Sesko as The Prime Example
In many ways, Benjamin Sesko feels like the archetype in this context, a player caught between football's two countervailing, non-negotiable forces. The need to delay final conclusions, to let layers of technical texture and strategic understanding to develop. And the demand to generate permanent verdicts, a constant stream of opinions and jokes, out-of-context criticisms and pointless comparisons, a puzzle that can never truly be circled.
I do not propose to offer a in-depth evaluation of Sesko's stint at Manchester United so far. The guy has started on four occasions in the top flight in a highly unpredictable team, scored two goals, and had a mere of 116 touches. What precisely are we analysing? And will I attempt to replicate Gary Neville's and Ian Wright's seminal masterwork "The Sesko Debate", in which two of England's leading pundits duel thrillingly on a podcast over whether he needs ten strikes to be a success this season (one pundit), or whether it is more like twelve or thirteen (Wright).
A Harsh Reality
Despite this I enjoyed watching him at his former club: a powerful, screeching racing car of a striker, playing in a team pitched perfectly to his abilities: afforded the license to attack but also the freedom to fail. And in part this is why Manchester United feels like the cruellest place he could possibly be at the moment: a place where "harsh judgments" are summarily issued in about the time it takes to load a pre-roll ad, the club with the largest and most ruthless gulf between the patience and space he needs, and the time and air he is likely to receive.
There was an example of this over the national team pause, when a widely shared infographic handily stated that the player had been deemed – by a wide margin – the worst signing of the recent market by a poll of 20 agents. Naturally, the media are not alone in such behavior. Team social media, influencers, unidentified profiles with a oddly high number of fake followers: all parties with skin in the game is now basically operating along the identical rules, an ecosystem explicitly nosed towards controversy.
The Mental Cost
Endless scrolling and tapping. What are we doing to us? Are we aware, on any level, what this infinite sluice of aggravation is doing to our minds? Quite apart from the inherent strangeness of playing in the middle of this, knowing on some surreal chain-reaction level that each aspect about them is now essentially material, commodity, public property to be packaged and traded.
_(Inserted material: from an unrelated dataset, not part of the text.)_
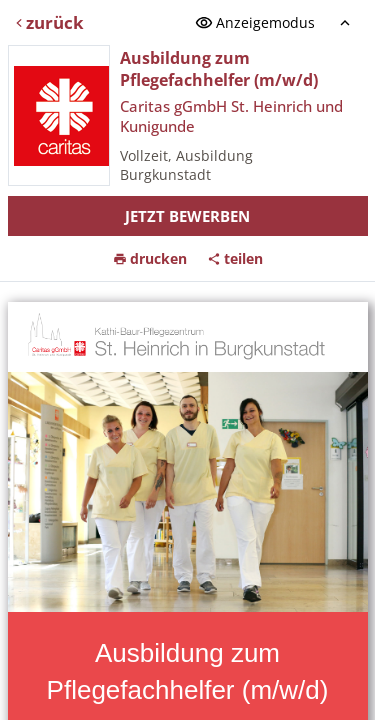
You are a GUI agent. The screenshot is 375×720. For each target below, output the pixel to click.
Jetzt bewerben (187, 216)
And yes, in part this is because it's Manchester United, the entity that keeps nourishing the narrative, a big club that must always be producing the strong emotions. However, partly this is a seasonal affliction, a swing of opinion most visibly and cruelly glimpsed at this season, roughly four weeks after the window has closed. All summer long we have been coveting footballers, praising them, drooling over them. Now, only a handful of games later, many of those same players are already being disdained as broken goods. Is it time to worry about a new signing? Did Arsenal actually need their striker wise? What was the purpose of another expensive buy?
A Wider Issue
It seems fitting that Sesko meets their rivals on Sunday: a team at once on a long unbeaten run at home in the Premier League and yet in their own state of feverish crisis, like filing a missing person’s report on a person who went to the store half an hour ago. Too open. Their star finished. Alexander Isak an expensive flop. Arne Slot losing his hair.
Perhaps we have failed to understand the way the storyline of football has begun to supplant football itself, to influence the way we watch it, an whole competition repivoted around talking points and reaction, an activity that occurs in the background while we browse through our phones, incapable to disconnect from the saline drip of takes and more takes. It may be Sesko bearing the brunt at present. However, everyone is losing a part of the experience in this process.